This exercise calls for an exact copy of the data below.

[Start of Attachment]

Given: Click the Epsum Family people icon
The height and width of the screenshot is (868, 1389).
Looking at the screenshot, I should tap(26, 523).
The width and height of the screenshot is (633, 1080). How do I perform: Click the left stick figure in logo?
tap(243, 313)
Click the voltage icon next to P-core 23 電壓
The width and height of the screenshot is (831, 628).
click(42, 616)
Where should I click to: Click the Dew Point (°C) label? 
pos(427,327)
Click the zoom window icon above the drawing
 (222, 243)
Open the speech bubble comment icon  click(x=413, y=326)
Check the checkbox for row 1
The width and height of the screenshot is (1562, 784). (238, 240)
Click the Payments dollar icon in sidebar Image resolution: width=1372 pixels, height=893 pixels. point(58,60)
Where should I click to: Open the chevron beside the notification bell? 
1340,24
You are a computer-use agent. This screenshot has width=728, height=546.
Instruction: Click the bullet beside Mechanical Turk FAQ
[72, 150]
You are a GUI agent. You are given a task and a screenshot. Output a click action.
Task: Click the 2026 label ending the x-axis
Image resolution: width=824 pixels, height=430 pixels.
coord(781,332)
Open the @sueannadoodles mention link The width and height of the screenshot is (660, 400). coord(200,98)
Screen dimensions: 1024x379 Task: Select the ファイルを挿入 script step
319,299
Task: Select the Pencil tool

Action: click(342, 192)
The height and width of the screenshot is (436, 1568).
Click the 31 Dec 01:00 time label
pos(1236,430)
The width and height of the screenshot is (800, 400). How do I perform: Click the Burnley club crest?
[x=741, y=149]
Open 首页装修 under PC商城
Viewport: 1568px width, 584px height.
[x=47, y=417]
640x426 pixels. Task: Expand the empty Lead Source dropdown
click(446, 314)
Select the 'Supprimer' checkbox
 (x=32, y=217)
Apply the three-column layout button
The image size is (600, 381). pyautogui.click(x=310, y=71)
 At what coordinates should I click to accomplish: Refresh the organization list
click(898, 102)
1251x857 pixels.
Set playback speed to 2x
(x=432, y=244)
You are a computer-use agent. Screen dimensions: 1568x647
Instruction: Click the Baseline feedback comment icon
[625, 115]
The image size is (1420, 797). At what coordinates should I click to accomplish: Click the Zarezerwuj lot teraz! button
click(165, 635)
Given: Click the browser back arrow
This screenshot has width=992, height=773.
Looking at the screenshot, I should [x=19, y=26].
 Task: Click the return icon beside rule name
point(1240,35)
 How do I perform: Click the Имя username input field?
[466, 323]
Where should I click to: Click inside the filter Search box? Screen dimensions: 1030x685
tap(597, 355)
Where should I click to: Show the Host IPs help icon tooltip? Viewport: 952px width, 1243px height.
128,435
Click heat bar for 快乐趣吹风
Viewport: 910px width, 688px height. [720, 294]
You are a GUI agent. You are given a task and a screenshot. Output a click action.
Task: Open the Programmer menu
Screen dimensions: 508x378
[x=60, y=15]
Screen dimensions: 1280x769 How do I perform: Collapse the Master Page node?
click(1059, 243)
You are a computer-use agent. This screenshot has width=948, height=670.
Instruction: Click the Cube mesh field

[End of Attachment]

▶ [RESULT OF THE EXERCISE]
Given: Click the Epsum Family people icon
The height and width of the screenshot is (868, 1389).
Looking at the screenshot, I should tap(26, 523).
The width and height of the screenshot is (633, 1080). How do I perform: Click the left stick figure in logo?
tap(243, 313)
Click the voltage icon next to P-core 23 電壓
The width and height of the screenshot is (831, 628).
click(42, 616)
Where should I click to: Click the Dew Point (°C) label? 
pos(427,327)
Click the zoom window icon above the drawing
 (222, 243)
Open the speech bubble comment icon  click(x=413, y=326)
Check the checkbox for row 1
The width and height of the screenshot is (1562, 784). (238, 240)
Click the Payments dollar icon in sidebar Image resolution: width=1372 pixels, height=893 pixels. point(58,60)
Where should I click to: Open the chevron beside the notification bell? 
1340,24
You are a computer-use agent. This screenshot has width=728, height=546.
Instruction: Click the bullet beside Mechanical Turk FAQ
[72, 150]
You are a GUI agent. You are given a task and a screenshot. Output a click action.
Task: Click the 2026 label ending the x-axis
Image resolution: width=824 pixels, height=430 pixels.
coord(781,332)
Open the @sueannadoodles mention link The width and height of the screenshot is (660, 400). coord(200,98)
Screen dimensions: 1024x379 Task: Select the ファイルを挿入 script step
319,299
Task: Select the Pencil tool

Action: click(342, 192)
The height and width of the screenshot is (436, 1568).
Click the 31 Dec 01:00 time label
pos(1236,430)
The width and height of the screenshot is (800, 400). How do I perform: Click the Burnley club crest?
[x=741, y=149]
Open 首页装修 under PC商城
Viewport: 1568px width, 584px height.
[x=47, y=417]
640x426 pixels. Task: Expand the empty Lead Source dropdown
click(446, 314)
Select the 'Supprimer' checkbox
 (x=32, y=217)
Apply the three-column layout button
The image size is (600, 381). pyautogui.click(x=310, y=71)
 At what coordinates should I click to accomplish: Refresh the organization list
click(898, 102)
1251x857 pixels.
Set playback speed to 2x
(x=432, y=244)
You are a computer-use agent. Screen dimensions: 1568x647
Instruction: Click the Baseline feedback comment icon
[625, 115]
The image size is (1420, 797). At what coordinates should I click to accomplish: Click the Zarezerwuj lot teraz! button
click(165, 635)
Given: Click the browser back arrow
This screenshot has width=992, height=773.
Looking at the screenshot, I should [x=19, y=26].
 Task: Click the return icon beside rule name
point(1240,35)
 How do I perform: Click the Имя username input field?
[466, 323]
Where should I click to: Click inside the filter Search box? Screen dimensions: 1030x685
tap(597, 355)
Where should I click to: Show the Host IPs help icon tooltip? Viewport: 952px width, 1243px height.
128,435
Click heat bar for 快乐趣吹风
Viewport: 910px width, 688px height. [720, 294]
You are a GUI agent. You are given a task and a screenshot. Output a click action.
Task: Open the Programmer menu
Screen dimensions: 508x378
[x=60, y=15]
Screen dimensions: 1280x769 How do I perform: Collapse the Master Page node?
click(1059, 243)
You are a computer-use agent. This screenshot has width=948, height=670.
Instruction: Click the Cube mesh field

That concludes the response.